Arrange every row below as a Markdown table with two columns, Index and Entry. Number the rows in order and leave out any blank ones.

RECORDS FOR THIS TASK:

»»

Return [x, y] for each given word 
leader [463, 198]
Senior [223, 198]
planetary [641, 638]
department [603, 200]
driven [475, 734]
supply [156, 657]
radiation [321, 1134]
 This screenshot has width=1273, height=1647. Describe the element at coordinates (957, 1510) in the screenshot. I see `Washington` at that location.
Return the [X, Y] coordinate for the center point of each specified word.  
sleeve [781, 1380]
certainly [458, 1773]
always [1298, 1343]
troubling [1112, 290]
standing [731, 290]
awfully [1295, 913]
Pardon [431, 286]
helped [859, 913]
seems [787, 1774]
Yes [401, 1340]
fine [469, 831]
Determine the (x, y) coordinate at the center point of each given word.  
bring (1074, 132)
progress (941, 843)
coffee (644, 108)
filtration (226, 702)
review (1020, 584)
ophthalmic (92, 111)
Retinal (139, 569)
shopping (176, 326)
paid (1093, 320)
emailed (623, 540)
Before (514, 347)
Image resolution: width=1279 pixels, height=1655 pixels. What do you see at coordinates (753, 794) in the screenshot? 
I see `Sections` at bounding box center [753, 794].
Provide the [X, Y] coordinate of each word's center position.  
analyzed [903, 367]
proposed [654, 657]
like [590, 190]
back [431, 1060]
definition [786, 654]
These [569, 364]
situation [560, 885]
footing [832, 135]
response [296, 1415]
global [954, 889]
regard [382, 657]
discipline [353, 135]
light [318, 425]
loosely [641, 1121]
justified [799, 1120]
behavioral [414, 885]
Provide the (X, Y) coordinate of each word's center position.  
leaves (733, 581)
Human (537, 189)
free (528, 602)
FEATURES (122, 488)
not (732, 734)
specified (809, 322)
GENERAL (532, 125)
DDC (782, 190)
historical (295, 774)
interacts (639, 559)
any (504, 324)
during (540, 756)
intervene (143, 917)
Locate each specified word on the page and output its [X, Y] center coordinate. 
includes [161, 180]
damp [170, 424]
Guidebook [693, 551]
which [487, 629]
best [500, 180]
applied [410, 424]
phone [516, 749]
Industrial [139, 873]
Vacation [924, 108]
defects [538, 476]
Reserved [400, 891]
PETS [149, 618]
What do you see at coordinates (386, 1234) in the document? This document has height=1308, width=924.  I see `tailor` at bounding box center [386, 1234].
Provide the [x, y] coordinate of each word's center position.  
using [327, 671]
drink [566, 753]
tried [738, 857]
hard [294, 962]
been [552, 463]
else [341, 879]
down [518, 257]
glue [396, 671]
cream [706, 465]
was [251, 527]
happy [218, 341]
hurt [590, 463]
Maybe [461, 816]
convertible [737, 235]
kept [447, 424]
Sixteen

««

OUTPUT OF THE TASK:
| Index | Entry |
|---|---|
| 1 | Return [x, y] for each given word  |
| 2 | leader [463, 198] |
| 3 | Senior [223, 198] |
| 4 | planetary [641, 638] |
| 5 | department [603, 200] |
| 6 | driven [475, 734] |
| 7 | supply [156, 657] |
| 8 | radiation [321, 1134] |
| 9 |  This screenshot has width=1273, height=1647. Describe the element at coordinates (957, 1510) in the screenshot. I see `Washington` at that location. |
| 10 | Return the [X, Y] coordinate for the center point of each specified word.   |
| 11 | sleeve [781, 1380] |
| 12 | certainly [458, 1773] |
| 13 | always [1298, 1343] |
| 14 | troubling [1112, 290] |
| 15 | standing [731, 290] |
| 16 | awfully [1295, 913] |
| 17 | Pardon [431, 286] |
| 18 | helped [859, 913] |
| 19 | seems [787, 1774] |
| 20 | Yes [401, 1340] |
| 21 | fine [469, 831] |
| 22 | Determine the (x, y) coordinate at the center point of each given word.   |
| 23 | bring (1074, 132) |
| 24 | progress (941, 843) |
| 25 | coffee (644, 108) |
| 26 | filtration (226, 702) |
| 27 | review (1020, 584) |
| 28 | ophthalmic (92, 111) |
| 29 | Retinal (139, 569) |
| 30 | shopping (176, 326) |
| 31 | paid (1093, 320) |
| 32 | emailed (623, 540) |
| 33 | Before (514, 347) |
| 34 | Image resolution: width=1279 pixels, height=1655 pixels. What do you see at coordinates (753, 794) in the screenshot?  |
| 35 | I see `Sections` at bounding box center [753, 794]. |
| 36 | Provide the [X, Y] coordinate of each word's center position.   |
| 37 | analyzed [903, 367] |
| 38 | proposed [654, 657] |
| 39 | like [590, 190] |
| 40 | back [431, 1060] |
| 41 | definition [786, 654] |
| 42 | These [569, 364] |
| 43 | situation [560, 885] |
| 44 | footing [832, 135] |
| 45 | response [296, 1415] |
| 46 | global [954, 889] |
| 47 | regard [382, 657] |
| 48 | discipline [353, 135] |
| 49 | light [318, 425] |
| 50 | loosely [641, 1121] |
| 51 | justified [799, 1120] |
| 52 | behavioral [414, 885] |
| 53 | Provide the (X, Y) coordinate of each word's center position.   |
| 54 | leaves (733, 581) |
| 55 | Human (537, 189) |
| 56 | free (528, 602) |
| 57 | FEATURES (122, 488) |
| 58 | not (732, 734) |
| 59 | specified (809, 322) |
| 60 | GENERAL (532, 125) |
| 61 | DDC (782, 190) |
| 62 | historical (295, 774) |
| 63 | interacts (639, 559) |
| 64 | any (504, 324) |
| 65 | during (540, 756) |
| 66 | intervene (143, 917) |
| 67 | Locate each specified word on the page and output its [X, Y] center coordinate.  |
| 68 | includes [161, 180] |
| 69 | damp [170, 424] |
| 70 | Guidebook [693, 551] |
| 71 | which [487, 629] |
| 72 | best [500, 180] |
| 73 | applied [410, 424] |
| 74 | phone [516, 749] |
| 75 | Industrial [139, 873] |
| 76 | Vacation [924, 108] |
| 77 | defects [538, 476] |
| 78 | Reserved [400, 891] |
| 79 | PETS [149, 618] |
| 80 | What do you see at coordinates (386, 1234) in the document? This document has height=1308, width=924.  I see `tailor` at bounding box center [386, 1234]. |
| 81 | Provide the [x, y] coordinate of each word's center position.   |
| 82 | using [327, 671] |
| 83 | drink [566, 753] |
| 84 | tried [738, 857] |
| 85 | hard [294, 962] |
| 86 | been [552, 463] |
| 87 | else [341, 879] |
| 88 | down [518, 257] |
| 89 | glue [396, 671] |
| 90 | cream [706, 465] |
| 91 | was [251, 527] |
| 92 | happy [218, 341] |
| 93 | hurt [590, 463] |
| 94 | Maybe [461, 816] |
| 95 | convertible [737, 235] |
| 96 | kept [447, 424] |
| 97 | Sixteen |